Festivals

Black Muse Art Festival

Victor Ehikhamenor x Angels and Muse, Benin City, Nigeria
08 Nov 2025 - 12 Nov 2025

Render of the Ázágbà Pavilion, by Architect-in-Residence James Inedu George and Victor Ehikhamenor, at the inaugural Black Muse Art Festival, Benin City, Edo State Nigeria, 2025

Render of the Ázágbà Pavilion, by Architect-in-Residence James Inedu George and Victor Ehikhamenor, at the inaugural Black Muse Art Festival, Benin City, Edo State Nigeria, 2025

Nigerian artist and writer Victor Ehikhamenor launches the inaugural Black Muse Art Festival, a five-day celebration of African art, literature, culture, and community taking place from November 8–12, 2025, in Benin City, Edo State. Organised by Angels and Muse, a non-profit Ehikhamenor founded in 2018, and expanding on the momentum of the Black Muse Residence launched in 2024, the festival introduces the Black Muse Sculpture Park — a prominent artist-led sculpture park — as its centrepiece. Together, the park and festival mark a landmark cultural initiative, fostering collaboration, experimentation, and creative innovation across Nigeria, Africa, and the diaspora.

Since founding Angels and Muse, Ehikhamenor has championed platforms that empower and offer residencies to artists, curators, writers, and cultural practitioners, while nurturing dialogue across disciplines. The Black Muse Art Festival is his most ambitious philanthropic undertaking to date: a dynamic gathering of artists, writers, curators, and cultural practitioners, dedicated to positioning African art as a catalyst for conservation, memory, and collective renewal in his hometown, Benin City.

At the heart of the festival is Ehikhamenor’s long-held vision: the inauguration of the Black Muse Sculpture Park, a public space where art, community, and the environment intersect. For years, I have carried the dream of a sculpture park – an open space where art, community, and environment could exist in dialogue. With the Black Muse Art Festival, that dream comes alive in Benin City, a place steeped in history yet ever ready to welcome new visions, explains Ehikhamenor. The park and festival together embody his commitment to creating lasting cultural infrastructure, celebrating African artistic heritage, and fostering spaces for creative exchange across generations and borders.

Inspired by Wole Soyinka’s play A Dance of the Forests, the festival theme is titled Let the Forest Dance. This theme positions art and literature as a lens for conservation, community, and cultural continuity. In ancient Benin Kingdom and even now, sacred groves are revered as sanctuaries of spirit and biodiversity; today, that wisdom underscores the urgent need to protect both nature and community. The festival takes this as a call to action: imagining how artistic and literary practices can sustain memory, creativity, and collective renewal.

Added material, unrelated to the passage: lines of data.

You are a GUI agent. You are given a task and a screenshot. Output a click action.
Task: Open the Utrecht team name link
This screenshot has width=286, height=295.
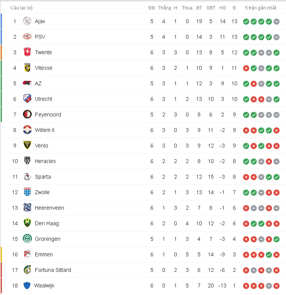click(x=43, y=99)
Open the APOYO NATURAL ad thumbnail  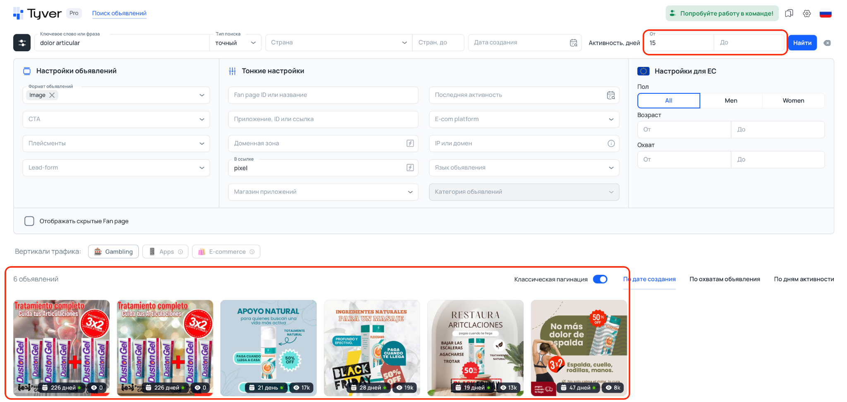[268, 343]
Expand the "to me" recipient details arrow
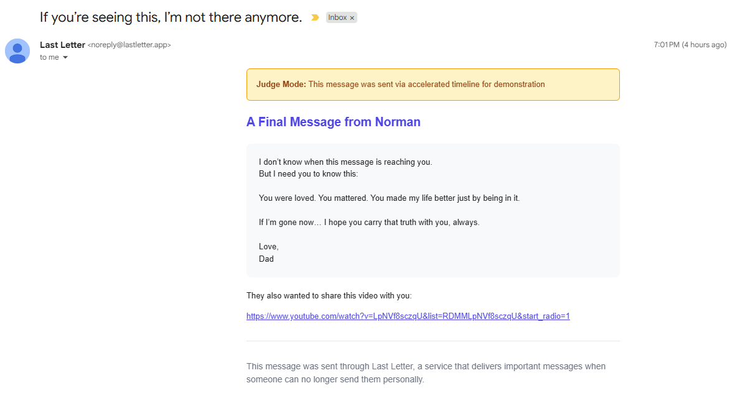The width and height of the screenshot is (740, 401). point(65,58)
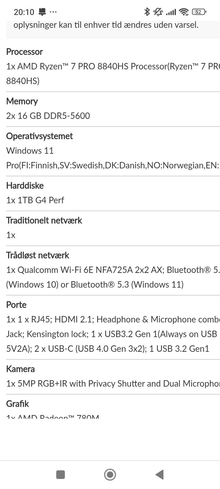Tap the 20:10 clock in status bar
Viewport: 220px width, 489px height.
(x=24, y=12)
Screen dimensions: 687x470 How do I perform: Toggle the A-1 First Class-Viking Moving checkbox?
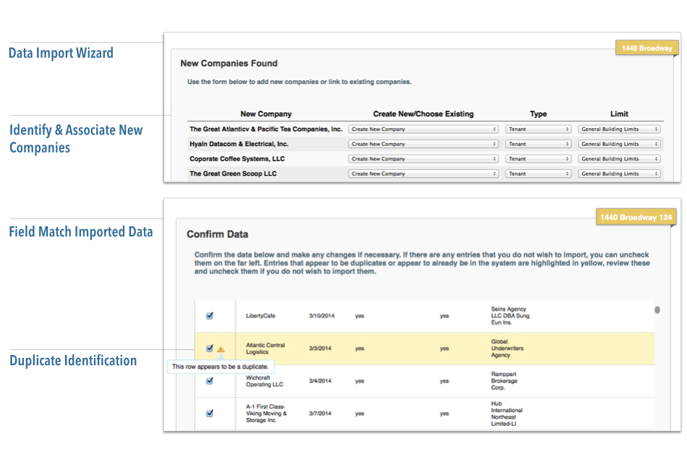210,414
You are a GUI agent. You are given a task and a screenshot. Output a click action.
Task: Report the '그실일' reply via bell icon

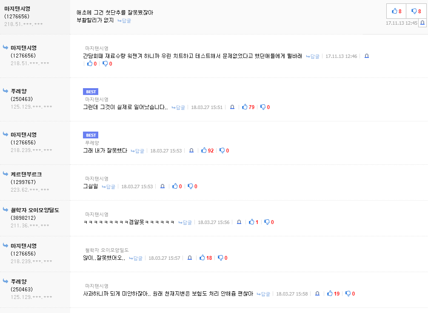point(162,187)
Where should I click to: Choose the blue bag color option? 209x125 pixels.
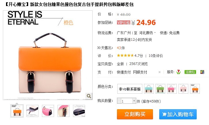[149, 89]
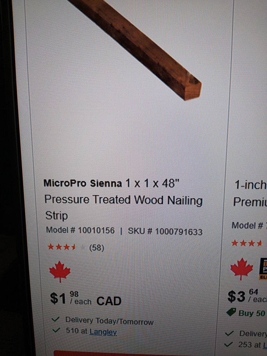Viewport: 267px width, 356px height.
Task: Open the 58 reviews count
Action: tap(96, 248)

The Black Muse Sculpture Park will have an annual commissioned architectural pavilion named Ázágbà, an Edo word for compound, which embodies communal life. This first edition, a monumental bamboo structure is created by commissioned Architect-in-Residence, James Inedu George with an incorporation of Victor Ehikhamenor’s stained-glass art, adorning the structure in shifting light – a dialogue between tradition and innovation.

Surrounding the pavilion, the park opens with a major exhibition titled Today, Tomorrow, the Moon Will Still Be. Curated by Kenyan curator, Renee Mboya, the exhibition traces the enduring presence of sculpture in African art, from ancestral bronzes and terracottas to contemporary experimentation. Featuring Olanrewaju Tejuosho, Osaru Obaseki, Ayobami Ogungbe, Uzor Ugoala, Kelly Omodamwen, Seidougha Linus Eyimiegha (Mr. Danfo), and David Alabo, the exhibition reflects on sculpture’s histories while embracing its present possibilities.

A key partnership with the University of Benin’s Department of Fine and Applied Art and Department of Theatre Arts further bridges academia and practice, with students and faculty participating through exhibitions, performances, readings, and workshops.

Beyond these anchors, the festival program expands to include film screenings, concerts, performances, culinary explorations, workshops, and community gatherings, ensuring the Black Muse Art Festival is both a celebration of art and a reflection of shared life.